American mathematician (1911–2004)

William Ted Martin (June 4, 1911 – May 30, 2004) was an American mathematician, who worked on mathematical analysis, several complex variables, and probability theory. He is known for the Cameron–Martin theorem and for his 1948 book Several complex variables, co-authored with Salomon Bochner.

==Biography==
He was born on June 4, 1911, in Arkansas.

W. T. Martin received his B.A. in mathematics from the University of Arkansas in 1930. He did graduate work at the University of Illinois at Urbana–Champaign, where he received his M.A. in 1931 and his Ph.D. in 1934 under the direction of Robert Carmichael. He studied under a National Research Council postdoctoral fellowship at the Institute for Advanced Study in Princeton from 1934 to 1936. In 1936 Martin became an instructor at MIT and in 1938 a faculty member there. He collaborated with several fellow MIT faculty members, notably Norbert Wiener, R. H. Cameron, Stefan Bergman, and Salomon Bochner. During the 1940s Martin and R. H. Cameron wrote a series of papers extending Norbert Wiener's early work on mathematical models of Brownian motion. During the 1950s W. T. Martin wrote with Salomon Bochner a series of papers that proved basic results in the theory of several complex variables.

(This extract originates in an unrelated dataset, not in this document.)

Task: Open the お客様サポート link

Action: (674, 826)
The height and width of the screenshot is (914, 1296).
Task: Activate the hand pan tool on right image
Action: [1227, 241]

Martin was the department head for the MIT mathematics department from 1947 to 1968. During this time he oversaw the hiring of 24 faculty members in the mathematics department. He initiated MIT's C. L. E. Moore Instructorship Program in 1949. He spent his entire career at MIT, except for the years from 1943 to 1946, when he left MIT to become the head of the mathematics department of Syracuse University and, in the academic year 1951–1952, when he was on sabbatical at the Institute for Advanced Study. Martin did important editorial work and co-authored three influential books: Several complex variables (1948), Elementary differential equations (1956), and Differential space, quantum space, and prediction (1966). Beginning in 1961, Martin involved himself in developing math curricula for English-speaking African nations, serving as chair of the Steering Committee of the Education Development Center's African Mathematics Program and visited Africa regularly from 1961 to 1975.

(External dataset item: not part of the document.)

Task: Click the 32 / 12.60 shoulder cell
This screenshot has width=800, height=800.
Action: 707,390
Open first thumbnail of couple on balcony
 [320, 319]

He retired to Block Island and died on May 30, 2004.

==Selected publications==
- with Norbert Wiener: Wiener, N. (1937). "Taylor's series of entire functions of smooth growth"
- with Norbert Wiener: "Taylor's series of smooth growth in the unit circle" (1938)
- with Stefan Bergman: Bergman, Stefan (1940). "A modified moment problem in two variables"
- Martin, W. T. (1944). "Mappings by means of systems of analytic functions of several complex variables"
- with R. H. Cameron: Cameron, R. H. (1944). "Transformations of Wiener integrals under translations" (2nd most cited of all Cameron and Martin's papers)
- with R. H. Cameron: Cameron, R. H. (1947). "The orthogonal development of non-linear functionals in series of Fourier–Hermite functionals" (most cited of all Cameron and Martin's papers)
- with Salomon Bochner: "Several complex variables" (1948) (216 pages)
- with Eric Reissner: "Elementary differential equations" (1956); "2nd edn" (1961); "Reprinting of 2nd edn" (1986)
- as co-editor with editors Norbert Wiener, Armand Siegel, and Bayard Rankin: "Differential space, quantum systems, and prediction" (1966) (176 pages, essays)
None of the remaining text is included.